Die neue Skyline-Bahn am Frankfurter Flughafen, die das Terminal 1 und die Bahnhöfe im Norden mit dem Terminal 3 im Süden verbindet, fährt wieder. Nach knapp drei Wochen, in denen die 500 Millionen Euro teure Investition keine Passagiere transportiert hat, weil technische Anpassungen vorgenommen werden mussten, können Passagiere seit Montagmorgen wieder mit der auf Reifen fahrenden Bahn zum neuen Terminal gelangen.
Allerdings dauert es etwas länger. War die Bahn nach der Eröffnung mit einer Geschwindigkeit von bis zu 80 Kilometern je Stunde unterwegs, sind derzeit nur 50 km/h drin.

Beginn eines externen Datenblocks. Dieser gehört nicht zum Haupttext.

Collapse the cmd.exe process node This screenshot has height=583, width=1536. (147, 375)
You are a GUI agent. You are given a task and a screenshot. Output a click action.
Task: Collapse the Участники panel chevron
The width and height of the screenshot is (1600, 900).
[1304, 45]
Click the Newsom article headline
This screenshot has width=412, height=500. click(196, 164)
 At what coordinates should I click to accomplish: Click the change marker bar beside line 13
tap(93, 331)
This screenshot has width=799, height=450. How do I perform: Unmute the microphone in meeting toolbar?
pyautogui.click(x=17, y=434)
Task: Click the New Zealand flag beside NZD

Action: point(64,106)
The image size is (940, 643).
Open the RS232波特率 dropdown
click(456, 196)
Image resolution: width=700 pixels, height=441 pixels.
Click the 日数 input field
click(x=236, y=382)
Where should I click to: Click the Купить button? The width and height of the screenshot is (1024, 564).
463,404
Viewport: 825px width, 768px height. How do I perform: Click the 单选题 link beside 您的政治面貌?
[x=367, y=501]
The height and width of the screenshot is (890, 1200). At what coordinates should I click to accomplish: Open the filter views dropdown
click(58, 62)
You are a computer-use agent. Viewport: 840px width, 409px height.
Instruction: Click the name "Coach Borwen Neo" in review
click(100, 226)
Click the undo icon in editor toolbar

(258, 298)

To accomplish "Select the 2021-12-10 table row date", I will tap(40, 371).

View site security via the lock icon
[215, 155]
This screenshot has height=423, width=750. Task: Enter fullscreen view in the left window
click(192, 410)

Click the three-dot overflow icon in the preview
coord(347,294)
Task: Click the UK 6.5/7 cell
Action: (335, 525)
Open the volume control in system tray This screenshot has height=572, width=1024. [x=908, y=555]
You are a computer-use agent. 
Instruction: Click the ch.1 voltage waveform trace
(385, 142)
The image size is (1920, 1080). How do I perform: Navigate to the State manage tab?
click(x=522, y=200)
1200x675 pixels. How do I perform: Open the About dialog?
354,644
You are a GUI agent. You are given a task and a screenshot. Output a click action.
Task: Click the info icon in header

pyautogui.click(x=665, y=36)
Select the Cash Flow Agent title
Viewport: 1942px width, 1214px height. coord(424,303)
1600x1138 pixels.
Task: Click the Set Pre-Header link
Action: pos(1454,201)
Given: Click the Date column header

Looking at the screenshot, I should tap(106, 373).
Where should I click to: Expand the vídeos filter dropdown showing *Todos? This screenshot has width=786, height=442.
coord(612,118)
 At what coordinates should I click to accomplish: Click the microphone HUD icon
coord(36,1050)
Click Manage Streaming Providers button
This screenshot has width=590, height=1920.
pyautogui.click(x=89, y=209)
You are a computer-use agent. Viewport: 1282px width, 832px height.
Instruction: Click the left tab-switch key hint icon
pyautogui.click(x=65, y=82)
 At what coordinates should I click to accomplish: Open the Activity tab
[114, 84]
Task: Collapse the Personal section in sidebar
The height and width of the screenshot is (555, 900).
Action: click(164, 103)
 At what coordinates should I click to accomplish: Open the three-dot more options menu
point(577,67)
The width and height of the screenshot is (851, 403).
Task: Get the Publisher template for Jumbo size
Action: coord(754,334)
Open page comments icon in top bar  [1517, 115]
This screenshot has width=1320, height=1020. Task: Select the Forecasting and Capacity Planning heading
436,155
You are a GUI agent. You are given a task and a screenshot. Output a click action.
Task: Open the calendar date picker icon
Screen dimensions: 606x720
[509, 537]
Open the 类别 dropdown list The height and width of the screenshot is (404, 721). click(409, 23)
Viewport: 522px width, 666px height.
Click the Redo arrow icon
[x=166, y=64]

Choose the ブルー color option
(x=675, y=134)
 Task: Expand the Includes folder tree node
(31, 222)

Das ist vor allem eine Vorsichtsvorkehrung, wie es vom Flughafenbetreiber Fraport heißt, weil nun geschaut werden müsse, ob sich alles wie geplant einspielt, was in den vergangenen drei Wochen verändert und ausgebessert worden ist. Zudem steht die Bahn erstmal zwischen 23 Uhr und 4 Uhr still, weil Streckenkontrollen und Optimierungen an den Fahrzeugen durch Siemens Mobility notwendig sind. In dieser Zeit verkehrten Busse zwischen den Terminals 1 und 3. Das Terminal 2 ist seit wenigen Tagen für den Passagierbetrieb geschlossen.
Konkret gab es laut der Sprecherin von Siemens Mobility technische Anpassungen an der Strecke der Skyline-Bahn, insbesondere habe die Stromversorgung stabilisiert und auch an einzelnen Fahrzeugen nachjustiert werden müssen. Zudem seien Software-Updates notwendig gewesen. Die Arbeiten an den Waggons waren auch ein wichtiger Grund für die vorübergehende Schließung der Bahn: Es waren schlicht nicht genug Fahrzeuge für den Betrieb da.
Die Ursachen für die technischen Störungen seien im Vorhinein nicht erkennbar gewesen und hätten sich erst im laufenden Betrieb unter starker Auslastung gezeigt, heißt es in der gemeinsamen Mitteilung von Fraport und Siemens Mobility weiter.
Die Bahn verbindet auf einer Strecke von 5,6 Kilometern die drei Terminals am Frankfurter Flughafen. Normalerweise kann das System vollautomatisch bis zu 4000 Passagiere je Stunde und Fahrtrichtung transportieren.